Random Ramblings:
There are times that you feel like nothing but a guinea pig. All you do is get stuck, probed, tested....it's insane. At times I feel like doctors don't care how much it costs you...they just want to run tests. Yes, I know there are reasons for the tests to be done but come on, sometimes enough is enough. Yes, it totally stinks to have cancer. Actually it sucks. When you are first diagnosed you go through so many scans, tests, blood work, ect. I quickly got over my fear of needles. At times it feels like getting to that five year mark will never come. Each time I think I get to start counting the years in between scans something happens that I have to be scanned.
I understood the scan after treatment, the six month scan and the year scan. I even understood the next one year scan. Cancer cells were found in the lymph nodes, so we had to continue to be aggressive. After that scan came back clean I was all excited. Finally get to start counting the years. Wrong, my blood work came back showing the cancer was trying to come back which means another scan. Ugh, so tired of this. There comes a time you just feel like throwing up your hands and saying your done. Done done done. But you can't. You have to keep fighting and deal with cards your delt.
One of the biggest lessons I have learned through all of this is cancer doesn't care what social class your in, your age, sex, race, ect. Cancer can attack anyone.
When all this started, I got so tired of hearing...if you are to get cancer thyroid cancer is the best one to have. It is so easy to manage and get rid of. All I could think, you aren't the one going through it. Your not the one who is currently dealing with this. So please stop saying it! Of course, I never said a word and just sat there listening.
Not long after I had the first surgery and was diagnosed with cancer, something crazy happened to me. I was at the December Graduation Reception and was talking to a student. I honestly don't remember how the conversation started but we got to talking about me having thyroid cancer and I was about to have surgery number two. I told her that my oncologist wasn't going to let me have treatment until I had a right neck dissection. She then told me her mom was going through the samething. Her mom was about to have her thyroid removed. She asked how I discovered I had cancer and then introduced me to her mom. I got to share my story and answer some questions for her.
I got back to work from haveing surgery number two, left again for treatment, returned again then a few weeks later found out a student was diagnosed with cancer...then a few months later had another student diagnosed (niether on had the type of cancer I had). Considering I just went through it I was also able to help them. If nothing else I could be there to listen to them when they needed to talk, scream, vent...whatever they needed.
Even now through my blog and talking about it on twitter I have been able to help people. It's amazing how God has been able to use to me to help other people. Even though for a while I was mad and angry for getting cancer and to some degree blamed God, I have been able to turn it into a testimony. I have to admit, my parents and friends kept telling me that would happen.

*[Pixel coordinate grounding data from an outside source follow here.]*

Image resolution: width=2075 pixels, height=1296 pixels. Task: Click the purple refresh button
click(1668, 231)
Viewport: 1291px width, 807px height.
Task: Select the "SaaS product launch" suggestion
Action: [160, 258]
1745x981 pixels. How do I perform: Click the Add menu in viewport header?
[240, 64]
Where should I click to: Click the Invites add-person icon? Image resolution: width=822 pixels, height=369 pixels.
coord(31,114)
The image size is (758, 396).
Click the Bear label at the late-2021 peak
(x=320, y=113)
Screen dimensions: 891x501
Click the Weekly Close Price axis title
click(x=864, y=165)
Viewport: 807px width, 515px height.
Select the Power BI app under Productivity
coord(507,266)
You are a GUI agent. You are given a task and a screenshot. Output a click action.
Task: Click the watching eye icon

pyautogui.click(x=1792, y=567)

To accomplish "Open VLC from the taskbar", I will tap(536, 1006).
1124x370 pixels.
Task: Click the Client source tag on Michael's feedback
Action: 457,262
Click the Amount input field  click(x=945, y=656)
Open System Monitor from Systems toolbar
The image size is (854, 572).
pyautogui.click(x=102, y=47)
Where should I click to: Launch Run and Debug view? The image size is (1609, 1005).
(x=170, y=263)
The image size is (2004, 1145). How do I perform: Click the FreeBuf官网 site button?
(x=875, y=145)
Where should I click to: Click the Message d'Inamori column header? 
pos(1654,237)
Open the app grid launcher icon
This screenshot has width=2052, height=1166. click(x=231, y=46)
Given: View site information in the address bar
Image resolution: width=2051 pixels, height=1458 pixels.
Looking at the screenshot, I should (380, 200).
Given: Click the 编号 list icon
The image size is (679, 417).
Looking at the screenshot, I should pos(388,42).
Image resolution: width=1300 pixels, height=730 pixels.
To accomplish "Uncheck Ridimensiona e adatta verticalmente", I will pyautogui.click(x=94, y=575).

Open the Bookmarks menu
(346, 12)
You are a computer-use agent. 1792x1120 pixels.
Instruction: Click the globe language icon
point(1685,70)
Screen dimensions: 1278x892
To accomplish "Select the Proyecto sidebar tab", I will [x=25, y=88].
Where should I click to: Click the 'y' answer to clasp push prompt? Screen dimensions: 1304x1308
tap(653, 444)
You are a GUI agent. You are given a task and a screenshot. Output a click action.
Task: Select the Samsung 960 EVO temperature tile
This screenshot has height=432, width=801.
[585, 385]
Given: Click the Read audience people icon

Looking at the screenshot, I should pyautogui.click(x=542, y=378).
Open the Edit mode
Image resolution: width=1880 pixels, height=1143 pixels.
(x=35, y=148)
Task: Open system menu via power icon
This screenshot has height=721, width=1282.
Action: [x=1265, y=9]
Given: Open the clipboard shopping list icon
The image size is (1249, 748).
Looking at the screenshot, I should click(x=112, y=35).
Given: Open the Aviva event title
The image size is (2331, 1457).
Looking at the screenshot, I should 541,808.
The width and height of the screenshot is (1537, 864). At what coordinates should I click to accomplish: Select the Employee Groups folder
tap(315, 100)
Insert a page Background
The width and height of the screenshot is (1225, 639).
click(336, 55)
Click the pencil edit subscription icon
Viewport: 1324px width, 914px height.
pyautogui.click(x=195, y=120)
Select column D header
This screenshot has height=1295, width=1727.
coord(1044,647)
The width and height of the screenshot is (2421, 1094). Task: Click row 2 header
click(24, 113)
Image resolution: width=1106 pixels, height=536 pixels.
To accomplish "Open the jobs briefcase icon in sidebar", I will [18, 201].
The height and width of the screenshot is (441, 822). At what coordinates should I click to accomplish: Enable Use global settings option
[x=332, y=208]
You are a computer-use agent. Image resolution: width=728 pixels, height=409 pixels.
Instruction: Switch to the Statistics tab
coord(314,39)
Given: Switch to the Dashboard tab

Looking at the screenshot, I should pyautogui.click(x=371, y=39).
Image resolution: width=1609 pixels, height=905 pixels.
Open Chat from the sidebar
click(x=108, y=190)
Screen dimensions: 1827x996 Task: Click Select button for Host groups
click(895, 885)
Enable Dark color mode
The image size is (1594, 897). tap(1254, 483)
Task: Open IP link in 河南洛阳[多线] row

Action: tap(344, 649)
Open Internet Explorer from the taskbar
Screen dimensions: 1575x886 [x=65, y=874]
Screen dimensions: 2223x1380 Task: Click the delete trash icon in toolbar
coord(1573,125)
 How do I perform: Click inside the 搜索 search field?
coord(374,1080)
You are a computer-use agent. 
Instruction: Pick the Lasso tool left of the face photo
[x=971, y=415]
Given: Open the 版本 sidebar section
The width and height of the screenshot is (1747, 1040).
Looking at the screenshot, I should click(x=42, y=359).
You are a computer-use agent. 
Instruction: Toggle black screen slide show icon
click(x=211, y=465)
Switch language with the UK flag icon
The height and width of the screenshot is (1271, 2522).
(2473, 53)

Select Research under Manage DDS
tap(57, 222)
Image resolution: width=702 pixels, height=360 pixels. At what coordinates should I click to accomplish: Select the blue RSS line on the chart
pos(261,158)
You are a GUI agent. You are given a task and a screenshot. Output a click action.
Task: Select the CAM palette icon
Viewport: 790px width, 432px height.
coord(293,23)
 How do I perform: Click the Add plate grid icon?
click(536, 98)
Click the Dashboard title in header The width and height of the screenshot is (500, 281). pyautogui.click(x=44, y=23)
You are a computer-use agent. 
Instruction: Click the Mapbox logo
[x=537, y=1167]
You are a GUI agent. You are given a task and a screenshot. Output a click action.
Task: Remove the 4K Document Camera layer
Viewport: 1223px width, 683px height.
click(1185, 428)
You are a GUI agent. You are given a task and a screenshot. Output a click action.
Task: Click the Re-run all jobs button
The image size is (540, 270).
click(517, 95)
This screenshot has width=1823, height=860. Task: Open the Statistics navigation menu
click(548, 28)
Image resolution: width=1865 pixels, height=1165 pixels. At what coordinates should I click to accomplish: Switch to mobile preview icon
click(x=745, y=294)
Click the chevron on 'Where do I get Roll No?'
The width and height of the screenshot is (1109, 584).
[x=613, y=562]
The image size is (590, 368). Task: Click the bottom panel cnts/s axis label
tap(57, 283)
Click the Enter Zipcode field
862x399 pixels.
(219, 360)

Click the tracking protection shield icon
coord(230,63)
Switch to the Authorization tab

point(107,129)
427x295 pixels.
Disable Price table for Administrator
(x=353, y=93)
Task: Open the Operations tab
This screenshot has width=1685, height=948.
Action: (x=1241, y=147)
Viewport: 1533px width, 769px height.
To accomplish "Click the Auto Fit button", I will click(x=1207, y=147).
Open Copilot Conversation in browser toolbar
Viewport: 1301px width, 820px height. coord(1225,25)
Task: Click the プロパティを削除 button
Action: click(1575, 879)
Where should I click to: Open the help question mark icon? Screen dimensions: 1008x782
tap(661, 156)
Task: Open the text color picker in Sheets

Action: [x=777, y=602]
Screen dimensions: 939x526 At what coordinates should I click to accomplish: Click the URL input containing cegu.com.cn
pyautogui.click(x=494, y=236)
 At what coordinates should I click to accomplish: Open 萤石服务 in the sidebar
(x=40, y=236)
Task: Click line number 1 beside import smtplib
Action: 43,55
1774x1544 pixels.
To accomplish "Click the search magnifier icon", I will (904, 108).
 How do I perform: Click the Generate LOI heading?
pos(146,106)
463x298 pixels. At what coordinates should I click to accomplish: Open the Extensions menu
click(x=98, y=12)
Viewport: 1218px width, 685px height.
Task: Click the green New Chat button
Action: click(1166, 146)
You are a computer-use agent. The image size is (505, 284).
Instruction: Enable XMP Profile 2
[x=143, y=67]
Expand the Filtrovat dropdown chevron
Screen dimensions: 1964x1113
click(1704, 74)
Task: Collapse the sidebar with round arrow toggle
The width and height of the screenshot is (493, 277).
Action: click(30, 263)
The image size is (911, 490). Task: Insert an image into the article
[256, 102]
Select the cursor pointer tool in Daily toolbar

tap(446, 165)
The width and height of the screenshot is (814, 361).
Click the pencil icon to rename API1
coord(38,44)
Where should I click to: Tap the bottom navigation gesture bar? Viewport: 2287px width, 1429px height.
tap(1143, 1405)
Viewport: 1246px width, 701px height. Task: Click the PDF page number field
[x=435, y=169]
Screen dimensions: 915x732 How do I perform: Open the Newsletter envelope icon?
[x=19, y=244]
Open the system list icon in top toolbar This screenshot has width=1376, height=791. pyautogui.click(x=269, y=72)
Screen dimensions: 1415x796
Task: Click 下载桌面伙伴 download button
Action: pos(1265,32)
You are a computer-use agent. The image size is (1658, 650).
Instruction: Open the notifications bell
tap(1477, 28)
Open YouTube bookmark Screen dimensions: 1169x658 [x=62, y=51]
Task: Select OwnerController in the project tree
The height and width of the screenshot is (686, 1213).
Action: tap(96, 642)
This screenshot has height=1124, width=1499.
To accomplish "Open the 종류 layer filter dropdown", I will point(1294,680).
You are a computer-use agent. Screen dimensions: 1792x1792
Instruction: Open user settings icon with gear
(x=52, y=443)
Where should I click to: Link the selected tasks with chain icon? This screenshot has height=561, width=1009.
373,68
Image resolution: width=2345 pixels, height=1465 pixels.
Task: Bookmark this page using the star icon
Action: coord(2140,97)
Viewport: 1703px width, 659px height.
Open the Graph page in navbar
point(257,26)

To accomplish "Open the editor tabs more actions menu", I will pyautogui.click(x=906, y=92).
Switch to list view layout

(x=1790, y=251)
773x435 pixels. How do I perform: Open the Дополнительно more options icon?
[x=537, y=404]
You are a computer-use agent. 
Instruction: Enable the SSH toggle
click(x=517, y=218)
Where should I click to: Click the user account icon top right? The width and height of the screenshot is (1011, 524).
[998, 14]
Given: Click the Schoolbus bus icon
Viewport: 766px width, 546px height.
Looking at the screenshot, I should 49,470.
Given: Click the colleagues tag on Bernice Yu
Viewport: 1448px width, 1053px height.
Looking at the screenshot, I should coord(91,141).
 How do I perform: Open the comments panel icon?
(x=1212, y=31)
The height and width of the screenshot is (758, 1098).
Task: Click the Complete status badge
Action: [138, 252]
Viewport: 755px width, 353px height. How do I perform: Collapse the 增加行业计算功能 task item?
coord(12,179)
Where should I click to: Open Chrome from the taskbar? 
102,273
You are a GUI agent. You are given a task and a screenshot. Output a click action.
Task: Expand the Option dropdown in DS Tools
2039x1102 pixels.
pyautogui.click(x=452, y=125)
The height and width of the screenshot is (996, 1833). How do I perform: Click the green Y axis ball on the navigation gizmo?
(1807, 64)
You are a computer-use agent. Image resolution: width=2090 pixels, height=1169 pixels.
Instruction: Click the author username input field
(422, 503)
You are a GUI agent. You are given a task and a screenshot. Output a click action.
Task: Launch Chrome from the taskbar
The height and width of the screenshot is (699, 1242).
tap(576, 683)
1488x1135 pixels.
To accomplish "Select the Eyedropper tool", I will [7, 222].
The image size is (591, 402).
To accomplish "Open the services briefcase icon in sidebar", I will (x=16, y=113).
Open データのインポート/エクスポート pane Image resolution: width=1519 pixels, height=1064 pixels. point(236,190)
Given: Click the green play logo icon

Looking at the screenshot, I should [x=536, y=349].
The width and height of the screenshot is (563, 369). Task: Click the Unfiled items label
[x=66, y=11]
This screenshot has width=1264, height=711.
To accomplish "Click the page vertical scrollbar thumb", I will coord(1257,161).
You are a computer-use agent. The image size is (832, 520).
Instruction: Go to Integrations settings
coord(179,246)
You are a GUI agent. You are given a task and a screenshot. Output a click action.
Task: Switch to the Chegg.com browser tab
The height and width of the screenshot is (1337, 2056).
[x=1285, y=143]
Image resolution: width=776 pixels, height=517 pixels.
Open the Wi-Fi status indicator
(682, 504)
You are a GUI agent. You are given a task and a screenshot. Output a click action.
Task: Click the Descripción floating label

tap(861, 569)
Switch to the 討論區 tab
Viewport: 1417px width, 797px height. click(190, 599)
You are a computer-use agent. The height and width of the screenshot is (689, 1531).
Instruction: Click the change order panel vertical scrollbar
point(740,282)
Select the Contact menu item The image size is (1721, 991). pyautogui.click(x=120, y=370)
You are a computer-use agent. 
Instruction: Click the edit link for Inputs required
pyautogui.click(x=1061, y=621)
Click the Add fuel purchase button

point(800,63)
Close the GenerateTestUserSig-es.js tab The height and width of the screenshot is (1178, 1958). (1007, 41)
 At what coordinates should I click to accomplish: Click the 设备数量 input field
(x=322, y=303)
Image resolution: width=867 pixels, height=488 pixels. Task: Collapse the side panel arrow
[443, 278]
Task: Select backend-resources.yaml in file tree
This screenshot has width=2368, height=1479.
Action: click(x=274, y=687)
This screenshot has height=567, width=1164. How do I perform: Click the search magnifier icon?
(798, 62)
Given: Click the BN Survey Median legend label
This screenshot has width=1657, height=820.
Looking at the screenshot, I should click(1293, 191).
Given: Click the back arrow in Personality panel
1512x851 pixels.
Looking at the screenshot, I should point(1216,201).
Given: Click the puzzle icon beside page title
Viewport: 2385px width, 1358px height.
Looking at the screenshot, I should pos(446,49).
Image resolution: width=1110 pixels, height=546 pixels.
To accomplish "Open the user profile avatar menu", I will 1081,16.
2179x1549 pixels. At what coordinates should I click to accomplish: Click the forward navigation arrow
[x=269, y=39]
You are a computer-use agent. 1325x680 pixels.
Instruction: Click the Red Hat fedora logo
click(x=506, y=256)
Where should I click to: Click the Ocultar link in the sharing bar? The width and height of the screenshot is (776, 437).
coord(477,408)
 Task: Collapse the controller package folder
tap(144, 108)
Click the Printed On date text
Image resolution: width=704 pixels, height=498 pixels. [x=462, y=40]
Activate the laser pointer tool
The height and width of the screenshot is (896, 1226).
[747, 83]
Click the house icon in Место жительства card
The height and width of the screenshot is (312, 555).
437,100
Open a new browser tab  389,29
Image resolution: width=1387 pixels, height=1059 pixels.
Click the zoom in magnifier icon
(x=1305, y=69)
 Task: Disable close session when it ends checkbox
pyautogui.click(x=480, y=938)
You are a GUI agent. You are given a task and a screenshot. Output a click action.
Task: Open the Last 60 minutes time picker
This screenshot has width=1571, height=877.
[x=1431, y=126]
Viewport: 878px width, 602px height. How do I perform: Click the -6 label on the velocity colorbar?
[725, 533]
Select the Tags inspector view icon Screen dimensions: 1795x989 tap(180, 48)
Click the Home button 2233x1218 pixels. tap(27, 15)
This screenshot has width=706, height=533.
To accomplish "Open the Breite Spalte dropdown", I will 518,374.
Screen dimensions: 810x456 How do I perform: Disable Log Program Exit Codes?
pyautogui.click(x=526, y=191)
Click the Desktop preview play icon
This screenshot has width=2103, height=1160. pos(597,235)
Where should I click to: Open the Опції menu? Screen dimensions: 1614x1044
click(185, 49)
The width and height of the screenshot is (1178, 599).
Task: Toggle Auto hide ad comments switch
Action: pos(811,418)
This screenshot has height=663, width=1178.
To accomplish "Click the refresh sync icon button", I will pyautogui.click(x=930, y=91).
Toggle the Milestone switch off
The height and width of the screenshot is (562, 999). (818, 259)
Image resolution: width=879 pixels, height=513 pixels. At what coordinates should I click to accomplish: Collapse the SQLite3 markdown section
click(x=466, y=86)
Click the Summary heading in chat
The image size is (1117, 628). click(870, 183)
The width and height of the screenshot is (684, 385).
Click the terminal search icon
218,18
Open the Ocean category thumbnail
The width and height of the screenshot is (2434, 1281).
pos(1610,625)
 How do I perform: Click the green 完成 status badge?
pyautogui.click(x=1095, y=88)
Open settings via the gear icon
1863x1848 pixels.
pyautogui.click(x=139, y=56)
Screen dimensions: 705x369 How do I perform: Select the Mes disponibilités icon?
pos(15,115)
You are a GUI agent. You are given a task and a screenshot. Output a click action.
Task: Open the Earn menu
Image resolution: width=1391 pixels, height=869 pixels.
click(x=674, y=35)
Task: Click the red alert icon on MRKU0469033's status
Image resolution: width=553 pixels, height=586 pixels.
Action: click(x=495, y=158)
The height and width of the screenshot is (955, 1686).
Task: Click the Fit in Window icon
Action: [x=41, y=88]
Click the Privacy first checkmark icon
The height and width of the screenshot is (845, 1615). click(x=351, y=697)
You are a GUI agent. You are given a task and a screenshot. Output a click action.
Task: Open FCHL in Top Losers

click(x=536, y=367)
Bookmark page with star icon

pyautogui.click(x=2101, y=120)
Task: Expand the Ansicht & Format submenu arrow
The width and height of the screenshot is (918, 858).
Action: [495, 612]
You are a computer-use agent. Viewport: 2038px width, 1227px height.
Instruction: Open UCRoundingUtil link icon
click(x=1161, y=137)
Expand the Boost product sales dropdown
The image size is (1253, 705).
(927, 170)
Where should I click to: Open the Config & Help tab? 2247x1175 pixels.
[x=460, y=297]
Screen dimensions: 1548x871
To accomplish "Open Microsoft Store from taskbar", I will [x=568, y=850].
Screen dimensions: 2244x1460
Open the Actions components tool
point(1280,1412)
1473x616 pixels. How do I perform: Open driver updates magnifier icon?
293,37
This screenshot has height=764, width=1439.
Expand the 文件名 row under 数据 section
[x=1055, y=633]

The biggest problem I had was dealing with the scar. Ugh, I hatde the scar. To me it's so noticeable (well at the time). Of course I was told it wasn't, but I always thought you had to be blind not to see it. The looks...oh my the looks I would get after the surgeries and treatment. Strangers would always ask what happened. There was one guy who worked at a gas station asked me if the person who caused it was behind bars and if I left the jerk. There was another time in Feburary 2009 about a week or so before treatment I was at a hotel (hubbies sisters and a couple of friends came to Oklahoma) and a friend of my hubbies was causeing a scene and some other people also staying at the hotel called security. While Paul was talking to one cop another one asked me what happened. Nothing like 20 questions caused by thyroid cancer. It also seemed like, just when I was finally comfortable about the scar, I would be asked what happened. My poor husband would get so frustrated with me. He kept telling me it's not noticable, but everytime I looked in a mirror all I saw was the horrible scar.
It's just recently I haven't really noticed the scar and I can actually joke about it. I was told about a year or so ago that I should view it as a victory scar. I now understand what was being said. See, all I could see was an ugly scar. Now it's a beautiful scar...a battle that I won, with God's help.
This is so Inspirational. It took me a long time to accept my scars and it feels good to know I am not the only one out there that went through this "giant scar staring you in the face" feeling. Thank you for sharing!